> [What this task involves] A verbatim transcription of every record below is required.

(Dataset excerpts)
☆ ☆ ☆ ☆

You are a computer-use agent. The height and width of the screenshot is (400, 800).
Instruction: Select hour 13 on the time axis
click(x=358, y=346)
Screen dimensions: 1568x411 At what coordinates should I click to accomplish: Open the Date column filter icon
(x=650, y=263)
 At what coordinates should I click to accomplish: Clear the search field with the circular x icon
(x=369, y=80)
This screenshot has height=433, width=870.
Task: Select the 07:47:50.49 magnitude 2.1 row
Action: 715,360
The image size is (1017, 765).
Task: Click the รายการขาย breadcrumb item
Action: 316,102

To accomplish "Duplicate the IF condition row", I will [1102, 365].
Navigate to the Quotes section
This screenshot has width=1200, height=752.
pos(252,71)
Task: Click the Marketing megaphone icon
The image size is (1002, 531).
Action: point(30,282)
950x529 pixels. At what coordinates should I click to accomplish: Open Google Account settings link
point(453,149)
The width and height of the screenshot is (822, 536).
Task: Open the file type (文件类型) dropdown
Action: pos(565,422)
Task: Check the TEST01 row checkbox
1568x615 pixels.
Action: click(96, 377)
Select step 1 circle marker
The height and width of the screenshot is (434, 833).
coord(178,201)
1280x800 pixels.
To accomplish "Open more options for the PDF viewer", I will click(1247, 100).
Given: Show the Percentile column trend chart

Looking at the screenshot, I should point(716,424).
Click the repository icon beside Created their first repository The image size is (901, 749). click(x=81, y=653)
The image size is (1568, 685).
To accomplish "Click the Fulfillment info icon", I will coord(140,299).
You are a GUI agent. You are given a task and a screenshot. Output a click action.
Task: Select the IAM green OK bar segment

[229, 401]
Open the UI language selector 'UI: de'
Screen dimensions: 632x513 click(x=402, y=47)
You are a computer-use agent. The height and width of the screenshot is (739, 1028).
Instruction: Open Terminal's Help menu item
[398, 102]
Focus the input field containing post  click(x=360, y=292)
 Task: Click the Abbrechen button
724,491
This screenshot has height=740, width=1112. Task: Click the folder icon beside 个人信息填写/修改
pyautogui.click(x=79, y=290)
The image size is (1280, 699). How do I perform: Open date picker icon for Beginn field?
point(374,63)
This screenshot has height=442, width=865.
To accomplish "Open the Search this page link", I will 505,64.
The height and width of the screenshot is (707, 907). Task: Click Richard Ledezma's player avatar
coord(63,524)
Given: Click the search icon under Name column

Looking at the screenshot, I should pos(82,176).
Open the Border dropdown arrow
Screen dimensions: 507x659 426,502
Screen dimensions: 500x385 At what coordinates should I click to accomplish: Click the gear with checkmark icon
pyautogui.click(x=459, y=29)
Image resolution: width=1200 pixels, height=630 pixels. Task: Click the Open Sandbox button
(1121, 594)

☆ ☆ ☆ ☆

> [Problem solution]
You are a computer-use agent. The height and width of the screenshot is (400, 800).
Instruction: Select hour 13 on the time axis
click(x=358, y=346)
Screen dimensions: 1568x411 At what coordinates should I click to accomplish: Open the Date column filter icon
(x=650, y=263)
 At what coordinates should I click to accomplish: Clear the search field with the circular x icon
(x=369, y=80)
This screenshot has height=433, width=870.
Task: Select the 07:47:50.49 magnitude 2.1 row
Action: 715,360
The image size is (1017, 765).
Task: Click the รายการขาย breadcrumb item
Action: 316,102

To accomplish "Duplicate the IF condition row", I will [1102, 365].
Navigate to the Quotes section
This screenshot has width=1200, height=752.
pos(252,71)
Task: Click the Marketing megaphone icon
The image size is (1002, 531).
Action: point(30,282)
950x529 pixels. At what coordinates should I click to accomplish: Open Google Account settings link
point(453,149)
The width and height of the screenshot is (822, 536).
Task: Open the file type (文件类型) dropdown
Action: pos(565,422)
Task: Check the TEST01 row checkbox
1568x615 pixels.
Action: click(96, 377)
Select step 1 circle marker
The height and width of the screenshot is (434, 833).
coord(178,201)
1280x800 pixels.
To accomplish "Open more options for the PDF viewer", I will click(1247, 100).
Given: Show the Percentile column trend chart

Looking at the screenshot, I should point(716,424).
Click the repository icon beside Created their first repository The image size is (901, 749). click(x=81, y=653)
The image size is (1568, 685).
To accomplish "Click the Fulfillment info icon", I will coord(140,299).
You are a GUI agent. You are given a task and a screenshot. Output a click action.
Task: Select the IAM green OK bar segment

[229, 401]
Open the UI language selector 'UI: de'
Screen dimensions: 632x513 click(x=402, y=47)
You are a computer-use agent. The height and width of the screenshot is (739, 1028).
Instruction: Open Terminal's Help menu item
[398, 102]
Focus the input field containing post  click(x=360, y=292)
 Task: Click the Abbrechen button
724,491
This screenshot has height=740, width=1112. Task: Click the folder icon beside 个人信息填写/修改
pyautogui.click(x=79, y=290)
The image size is (1280, 699). How do I perform: Open date picker icon for Beginn field?
point(374,63)
This screenshot has height=442, width=865.
To accomplish "Open the Search this page link", I will 505,64.
The height and width of the screenshot is (707, 907). Task: Click Richard Ledezma's player avatar
coord(63,524)
Given: Click the search icon under Name column

Looking at the screenshot, I should pos(82,176).
Open the Border dropdown arrow
Screen dimensions: 507x659 426,502
Screen dimensions: 500x385 At what coordinates should I click to accomplish: Click the gear with checkmark icon
pyautogui.click(x=459, y=29)
Image resolution: width=1200 pixels, height=630 pixels. Task: Click the Open Sandbox button
(1121, 594)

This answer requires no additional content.